↓
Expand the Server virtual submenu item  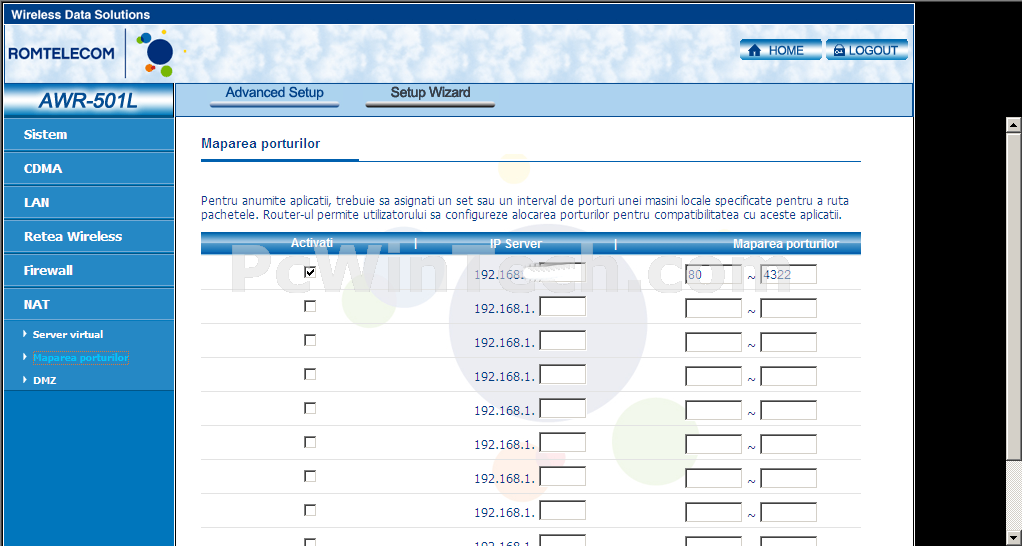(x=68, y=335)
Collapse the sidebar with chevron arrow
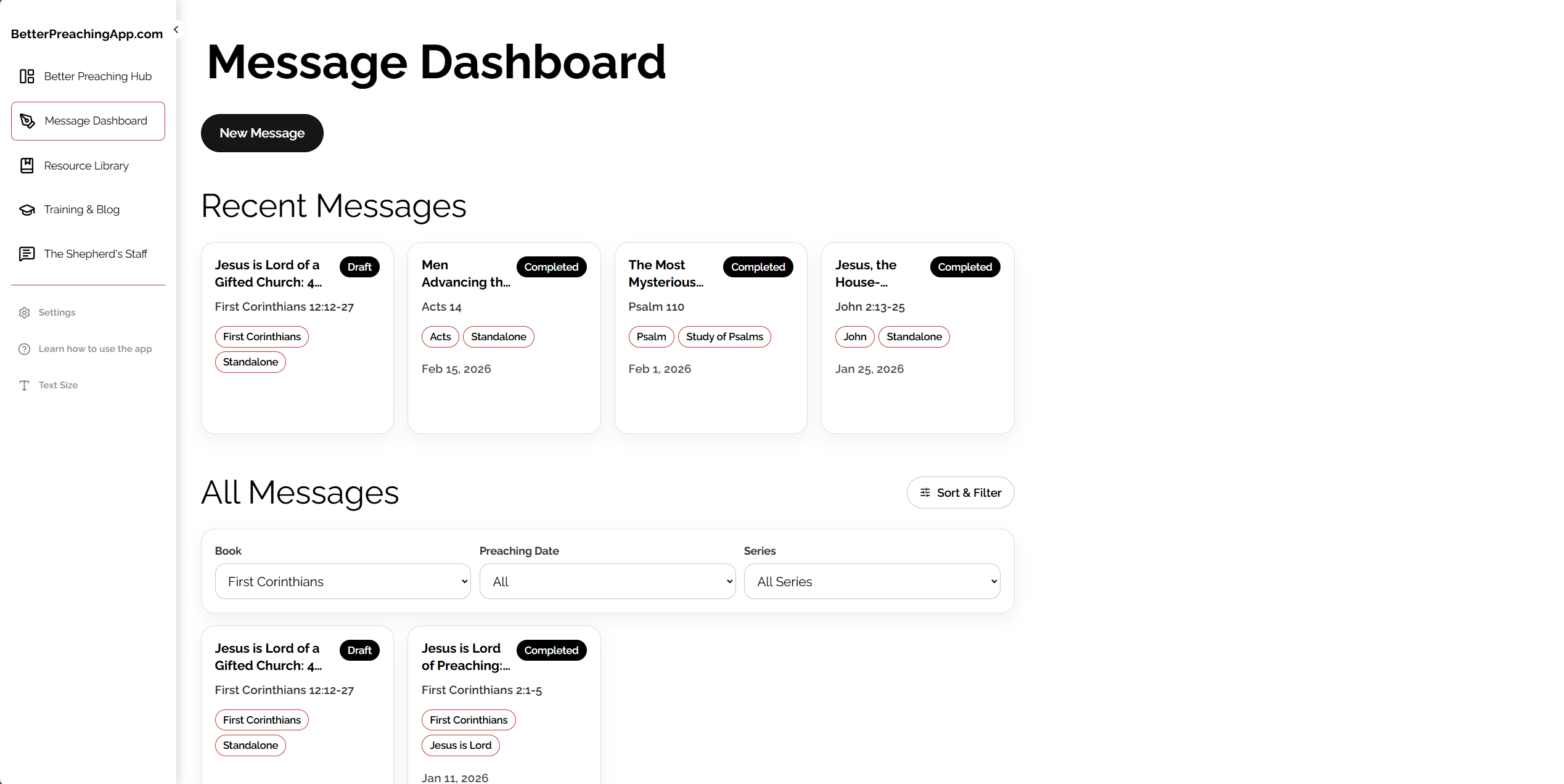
↑
↓
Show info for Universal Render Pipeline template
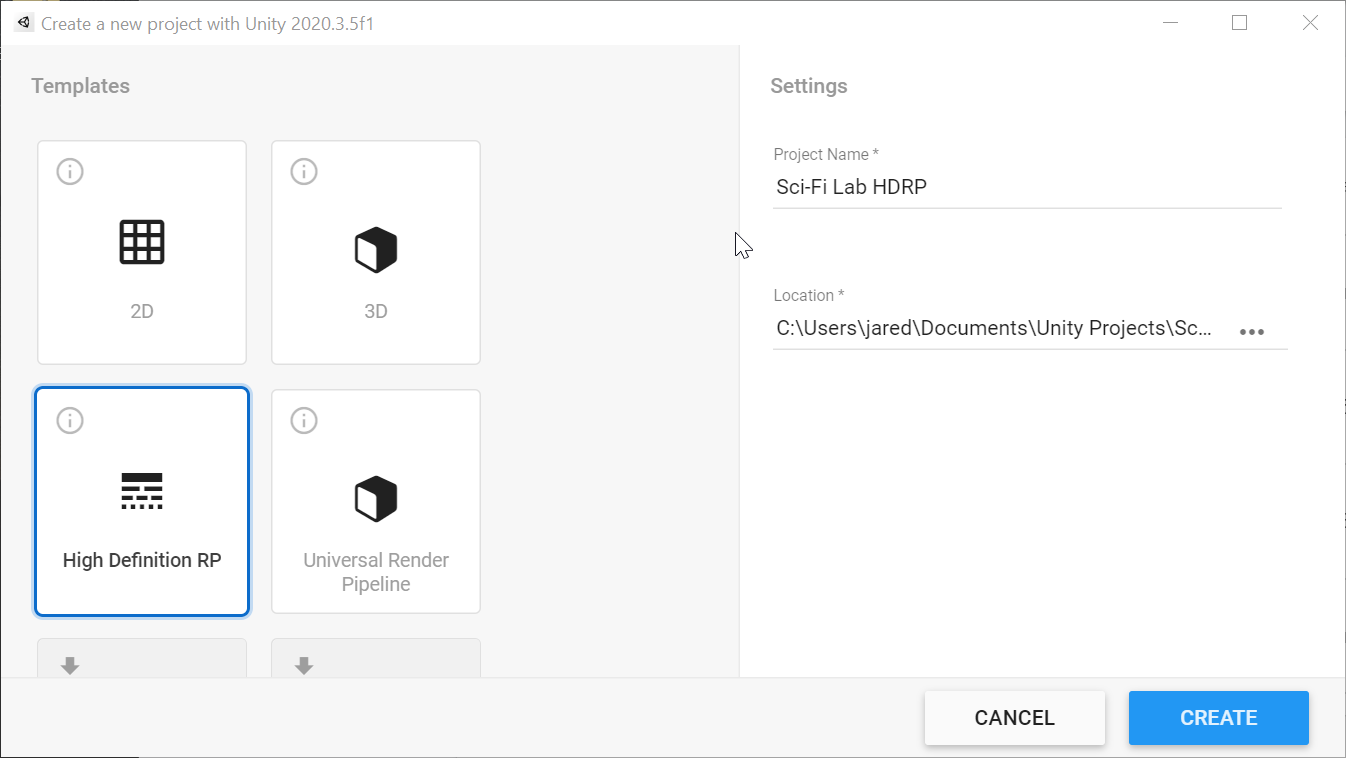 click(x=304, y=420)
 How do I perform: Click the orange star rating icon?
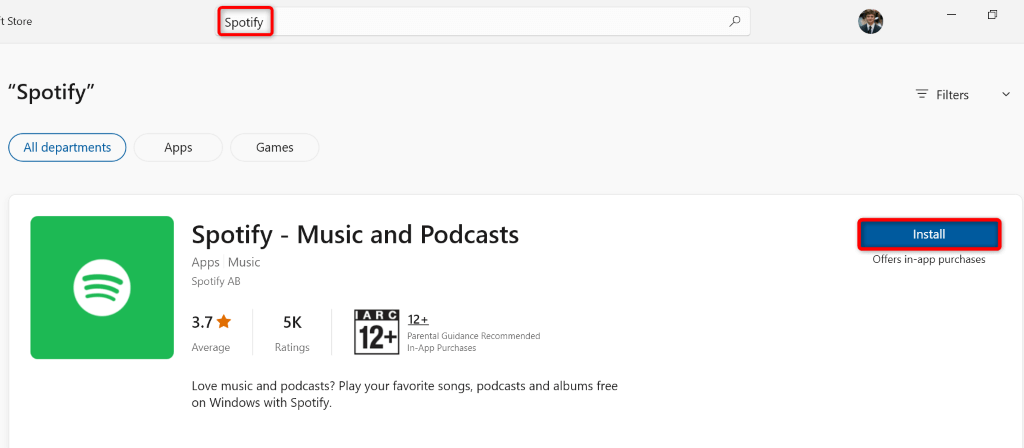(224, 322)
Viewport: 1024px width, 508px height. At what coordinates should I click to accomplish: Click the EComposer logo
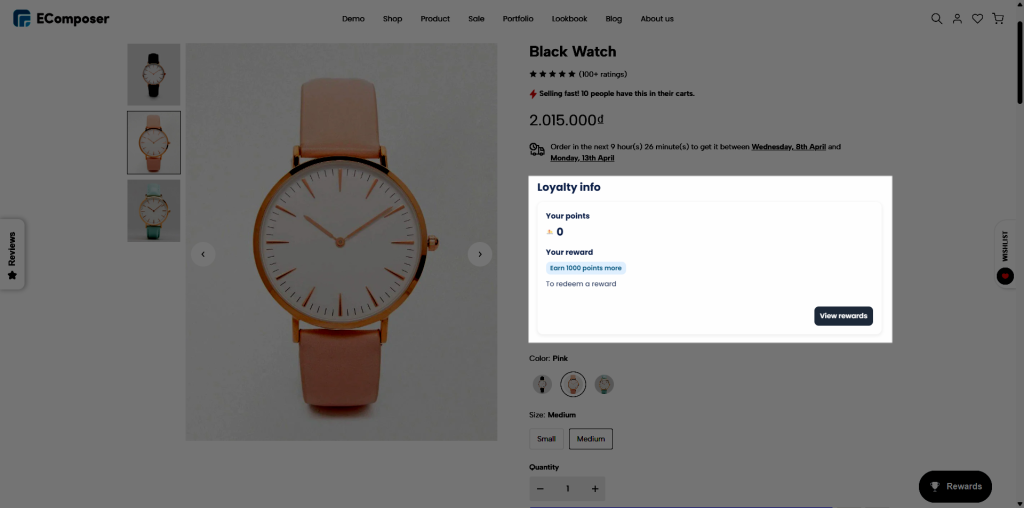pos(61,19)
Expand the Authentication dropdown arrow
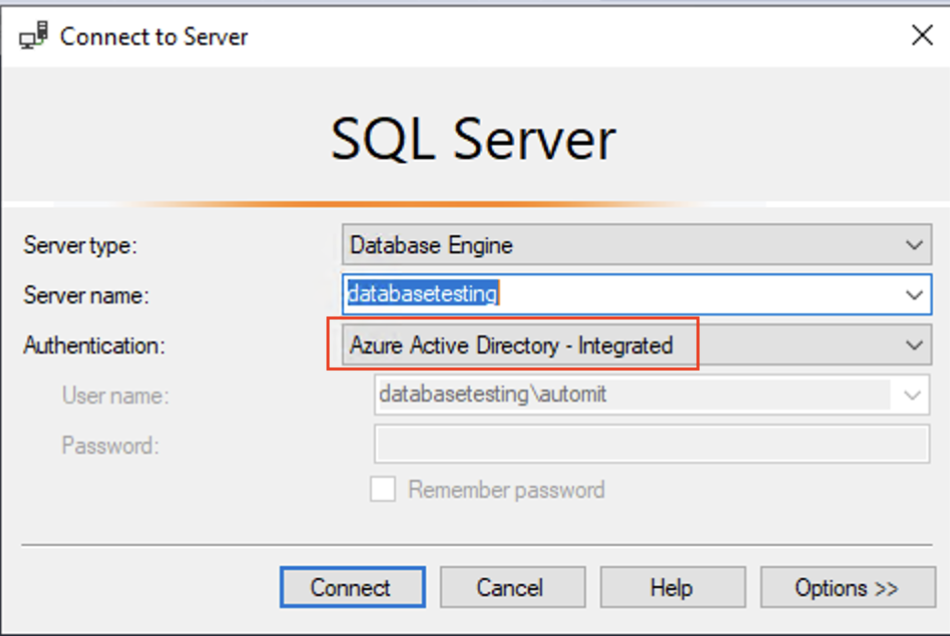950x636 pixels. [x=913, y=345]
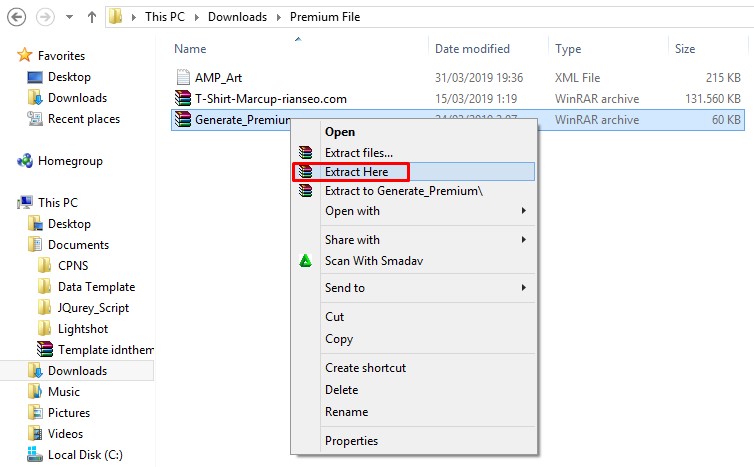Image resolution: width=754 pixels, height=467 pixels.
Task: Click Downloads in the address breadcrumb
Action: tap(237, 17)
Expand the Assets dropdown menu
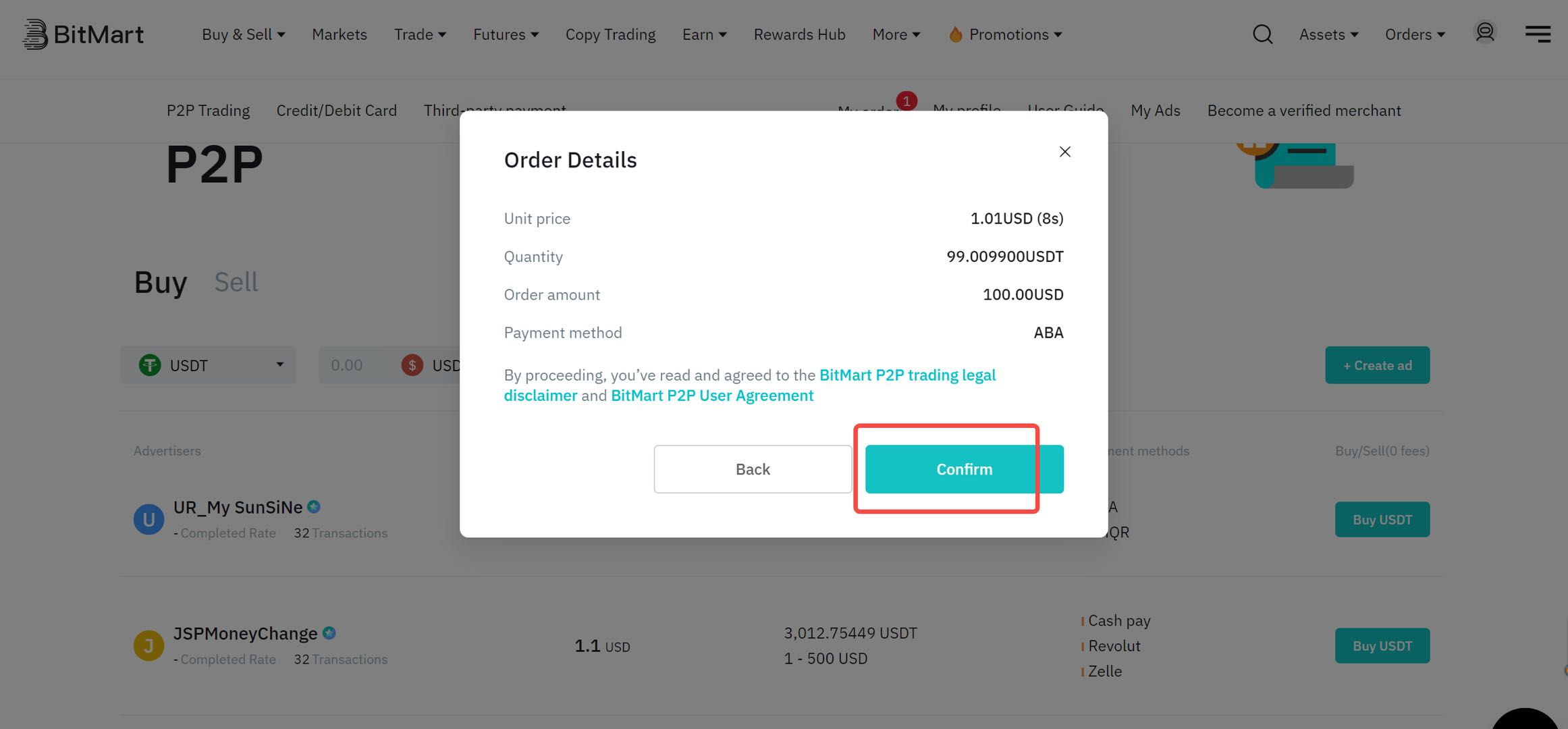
↑
↓
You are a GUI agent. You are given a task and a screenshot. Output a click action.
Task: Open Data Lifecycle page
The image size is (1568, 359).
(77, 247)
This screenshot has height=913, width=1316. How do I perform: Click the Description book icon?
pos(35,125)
↑
EXERCISE: What do the lines read, from the line containing "Expand the Authentication dropdown arrow" through the line containing "Expand the Assets dropdown menu", inclusive, transcribed verbatim with the pictures left out?

EXERCISE RESPONSE:
Expand the Authentication dropdown arrow
950x636 pixels. [x=913, y=345]
Image resolution: width=754 pixels, height=467 pixels.
Task: Click Downloads in the address breadcrumb
Action: tap(237, 17)
Expand the Assets dropdown menu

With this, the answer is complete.